Interface element records:
=====
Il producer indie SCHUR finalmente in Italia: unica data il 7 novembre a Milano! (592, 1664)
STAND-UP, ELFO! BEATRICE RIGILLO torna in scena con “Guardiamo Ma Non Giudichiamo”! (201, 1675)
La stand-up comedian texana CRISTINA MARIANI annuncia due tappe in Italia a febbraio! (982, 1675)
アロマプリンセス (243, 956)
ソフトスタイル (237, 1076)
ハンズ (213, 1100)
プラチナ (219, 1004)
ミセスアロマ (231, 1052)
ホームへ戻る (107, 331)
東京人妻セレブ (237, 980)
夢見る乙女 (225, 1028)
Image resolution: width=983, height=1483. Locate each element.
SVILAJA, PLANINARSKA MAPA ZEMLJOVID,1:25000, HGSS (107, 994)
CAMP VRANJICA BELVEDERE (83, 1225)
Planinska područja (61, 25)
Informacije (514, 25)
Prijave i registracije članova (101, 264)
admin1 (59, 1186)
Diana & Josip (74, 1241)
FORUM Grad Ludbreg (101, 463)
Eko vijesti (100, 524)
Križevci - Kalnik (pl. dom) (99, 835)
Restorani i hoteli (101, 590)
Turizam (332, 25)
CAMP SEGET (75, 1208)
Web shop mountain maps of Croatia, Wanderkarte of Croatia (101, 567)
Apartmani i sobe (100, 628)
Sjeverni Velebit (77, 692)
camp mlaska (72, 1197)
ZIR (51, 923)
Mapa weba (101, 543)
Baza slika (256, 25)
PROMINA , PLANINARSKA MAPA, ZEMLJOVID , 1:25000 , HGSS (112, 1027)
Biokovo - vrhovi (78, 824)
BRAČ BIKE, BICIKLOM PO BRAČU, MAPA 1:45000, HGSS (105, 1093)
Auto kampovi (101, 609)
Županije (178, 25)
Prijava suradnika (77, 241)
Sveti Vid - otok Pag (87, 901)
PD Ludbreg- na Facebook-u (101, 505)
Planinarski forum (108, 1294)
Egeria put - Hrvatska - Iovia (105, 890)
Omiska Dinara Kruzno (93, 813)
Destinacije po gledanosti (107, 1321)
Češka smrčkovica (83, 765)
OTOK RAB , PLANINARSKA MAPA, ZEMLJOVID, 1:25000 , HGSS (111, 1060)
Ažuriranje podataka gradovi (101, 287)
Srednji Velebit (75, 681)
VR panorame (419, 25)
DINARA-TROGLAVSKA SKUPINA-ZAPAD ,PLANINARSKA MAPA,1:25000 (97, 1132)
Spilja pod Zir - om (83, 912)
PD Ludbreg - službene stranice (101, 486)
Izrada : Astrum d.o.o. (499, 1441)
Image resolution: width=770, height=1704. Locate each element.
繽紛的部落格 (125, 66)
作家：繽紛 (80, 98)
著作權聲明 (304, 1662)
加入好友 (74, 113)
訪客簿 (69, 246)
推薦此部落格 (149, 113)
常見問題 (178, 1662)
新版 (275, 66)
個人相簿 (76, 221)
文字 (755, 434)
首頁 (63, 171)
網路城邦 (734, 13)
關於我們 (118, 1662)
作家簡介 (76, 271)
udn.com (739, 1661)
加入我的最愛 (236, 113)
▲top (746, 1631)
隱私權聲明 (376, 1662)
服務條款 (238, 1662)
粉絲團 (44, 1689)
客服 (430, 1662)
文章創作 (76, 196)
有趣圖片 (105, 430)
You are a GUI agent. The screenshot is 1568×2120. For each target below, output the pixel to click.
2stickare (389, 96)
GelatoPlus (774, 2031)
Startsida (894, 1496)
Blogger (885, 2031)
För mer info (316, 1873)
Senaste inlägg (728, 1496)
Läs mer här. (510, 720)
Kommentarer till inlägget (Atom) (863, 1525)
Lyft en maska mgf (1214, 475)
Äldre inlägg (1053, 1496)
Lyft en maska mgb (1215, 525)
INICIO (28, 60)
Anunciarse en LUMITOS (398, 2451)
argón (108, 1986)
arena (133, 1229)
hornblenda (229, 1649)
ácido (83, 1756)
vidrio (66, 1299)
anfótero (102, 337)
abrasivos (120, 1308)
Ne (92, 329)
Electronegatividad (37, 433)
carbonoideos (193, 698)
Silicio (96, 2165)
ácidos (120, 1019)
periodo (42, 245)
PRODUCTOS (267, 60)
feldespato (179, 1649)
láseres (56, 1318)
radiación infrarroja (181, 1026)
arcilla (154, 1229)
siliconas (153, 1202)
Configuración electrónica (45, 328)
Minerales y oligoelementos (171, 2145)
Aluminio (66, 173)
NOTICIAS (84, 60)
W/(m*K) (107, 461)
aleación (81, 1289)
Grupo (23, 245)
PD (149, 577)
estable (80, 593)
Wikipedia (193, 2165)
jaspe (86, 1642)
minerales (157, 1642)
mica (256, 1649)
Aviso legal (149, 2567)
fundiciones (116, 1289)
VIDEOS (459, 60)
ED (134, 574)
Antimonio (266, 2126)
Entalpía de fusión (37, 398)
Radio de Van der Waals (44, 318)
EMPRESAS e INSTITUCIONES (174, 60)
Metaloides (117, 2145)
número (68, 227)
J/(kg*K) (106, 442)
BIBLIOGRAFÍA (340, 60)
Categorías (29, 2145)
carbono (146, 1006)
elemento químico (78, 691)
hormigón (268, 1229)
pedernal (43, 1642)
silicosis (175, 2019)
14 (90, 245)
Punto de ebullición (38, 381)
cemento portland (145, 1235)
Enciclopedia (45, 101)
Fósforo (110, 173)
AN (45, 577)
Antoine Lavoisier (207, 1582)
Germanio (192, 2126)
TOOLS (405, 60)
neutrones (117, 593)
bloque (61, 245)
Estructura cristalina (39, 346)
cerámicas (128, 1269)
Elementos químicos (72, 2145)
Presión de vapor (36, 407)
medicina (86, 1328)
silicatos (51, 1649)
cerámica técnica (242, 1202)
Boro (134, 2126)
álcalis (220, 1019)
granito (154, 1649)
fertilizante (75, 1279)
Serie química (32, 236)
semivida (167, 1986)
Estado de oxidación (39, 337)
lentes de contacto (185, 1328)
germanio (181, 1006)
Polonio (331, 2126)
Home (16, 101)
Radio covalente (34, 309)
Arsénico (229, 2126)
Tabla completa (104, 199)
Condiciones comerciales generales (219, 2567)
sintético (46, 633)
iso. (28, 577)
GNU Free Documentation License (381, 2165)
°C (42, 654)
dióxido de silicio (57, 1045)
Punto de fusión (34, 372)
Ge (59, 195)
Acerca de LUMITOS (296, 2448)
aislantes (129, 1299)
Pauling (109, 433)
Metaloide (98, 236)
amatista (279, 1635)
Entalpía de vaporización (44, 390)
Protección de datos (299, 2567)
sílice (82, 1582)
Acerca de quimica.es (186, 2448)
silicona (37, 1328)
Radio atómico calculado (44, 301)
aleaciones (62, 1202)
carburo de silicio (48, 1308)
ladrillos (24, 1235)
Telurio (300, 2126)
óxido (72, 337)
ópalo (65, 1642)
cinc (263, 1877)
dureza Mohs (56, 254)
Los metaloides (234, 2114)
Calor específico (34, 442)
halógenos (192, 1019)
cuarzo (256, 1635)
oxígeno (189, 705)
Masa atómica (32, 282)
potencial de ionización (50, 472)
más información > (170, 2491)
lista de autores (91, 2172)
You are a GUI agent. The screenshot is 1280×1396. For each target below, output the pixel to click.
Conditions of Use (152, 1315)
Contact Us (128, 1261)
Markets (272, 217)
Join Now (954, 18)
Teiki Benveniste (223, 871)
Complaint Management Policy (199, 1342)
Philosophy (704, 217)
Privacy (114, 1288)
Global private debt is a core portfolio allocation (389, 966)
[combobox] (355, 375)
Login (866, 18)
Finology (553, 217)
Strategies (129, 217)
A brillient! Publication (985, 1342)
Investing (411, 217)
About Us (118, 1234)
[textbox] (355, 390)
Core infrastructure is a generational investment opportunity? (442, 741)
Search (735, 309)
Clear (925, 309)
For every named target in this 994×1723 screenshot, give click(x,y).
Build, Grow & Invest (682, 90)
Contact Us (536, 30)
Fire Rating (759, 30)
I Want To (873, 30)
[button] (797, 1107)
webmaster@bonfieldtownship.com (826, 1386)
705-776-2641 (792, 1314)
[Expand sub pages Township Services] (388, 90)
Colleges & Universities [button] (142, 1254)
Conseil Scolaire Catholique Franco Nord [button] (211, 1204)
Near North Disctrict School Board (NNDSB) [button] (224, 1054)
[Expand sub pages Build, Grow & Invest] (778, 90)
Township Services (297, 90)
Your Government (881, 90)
=====
**REQUIRED TASK:** Turn the stretch of the records above that begins with the line containing "Informacije (514, 25)" and ends with the line containing "Sveti Vid - otok Pag (87, 901)" into a Markdown table with the columns Row and Record line. Number each row and omit any blank lines.

**EXERCISE RESULT:**
| Row | Record line |
|---|---|
| 1 | Informacije (514, 25) |
| 2 | Prijave i registracije članova (101, 264) |
| 3 | admin1 (59, 1186) |
| 4 | Diana & Josip (74, 1241) |
| 5 | FORUM Grad Ludbreg (101, 463) |
| 6 | Eko vijesti (100, 524) |
| 7 | Križevci - Kalnik (pl. dom) (99, 835) |
| 8 | Restorani i hoteli (101, 590) |
| 9 | Turizam (332, 25) |
| 10 | CAMP SEGET (75, 1208) |
| 11 | Web shop mountain maps of Croatia, Wanderkarte of Croatia (101, 567) |
| 12 | Apartmani i sobe (100, 628) |
| 13 | Sjeverni Velebit (77, 692) |
| 14 | camp mlaska (72, 1197) |
| 15 | ZIR (51, 923) |
| 16 | Mapa weba (101, 543) |
| 17 | Baza slika (256, 25) |
| 18 | PROMINA , PLANINARSKA MAPA, ZEMLJOVID , 1:25000 , HGSS (112, 1027) |
| 19 | Biokovo - vrhovi (78, 824) |
| 20 | BRAČ BIKE, BICIKLOM PO BRAČU, MAPA 1:45000, HGSS (105, 1093) |
| 21 | Auto kampovi (101, 609) |
| 22 | Županije (178, 25) |
| 23 | Prijava suradnika (77, 241) |
| 24 | Sveti Vid - otok Pag (87, 901) |